Novel in vitro comparative model of osteogenic and inflammatory cell response to dental implants.

OBJECTIVES

Roughened dental implants promote mesenchymal stem cell (MSCs) osteoblastic differentiation, and hydrophilic modifications induce anti-inflammatory macrophages activation. While the effect of different surface modifications on osseointegration of commercial dental implants have been compared in vivo and clinically, the initial cellular response to these modifications often overlooked.

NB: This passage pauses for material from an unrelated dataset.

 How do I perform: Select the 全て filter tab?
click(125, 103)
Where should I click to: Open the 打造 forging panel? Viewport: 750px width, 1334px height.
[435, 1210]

We aimed to characterize the macrophage inflammatory response and MSC osteogenesis across different commercially available implants in vitro.

METHODS

Six commercially available rough implants [OsseoSpeed™ (Astra-Tech™, Implant A); Osseotite (Biomet 3i™, Implant B); TiUnite™ (Nobel-Biocare, Implant C); Ti-SLA, (Implant D), Roxolid (RXD-SLA, Implant E), RXD-SLActive (Implant F) (Straumann)] were examined. Macrophages and MSCs were seeded directly on implants and cultured in custom vials. mRNA and protein levels of pro- (IL1B, IL6, IL17A, CXCL10, TNFa) and anti- (IL4, IL10, TGFB1) inflammatory markers were measured after 24 and 48h in macrophages. Osteoblastic differentiation of MSCs was assessed after seven days by alkaline phosphatase activity, osteocalcin, and angiogenic, osteogenic, and inflammatory markers by ELISA and qPCR (n=6/variable, ANOVA, post hoc Tukey HSD with α=0.05).

RESULTS

Hydrophilic implant F induced the highest level of osteogenic factor released from MSCs and anti-inflammatory factors from macrophages with the lowest level of pro-inflammatory factors. Alternatively, implants A and C supported lower levels of osteogenesis and increased secretion of pro-inflammatory factors.

SIGNIFICANCE

In this study, we successfully evaluated differences in cell response to commercially available clinical implants using an in vitro model. Data from this model suggest that not all surface modification procedures generate the same cell response.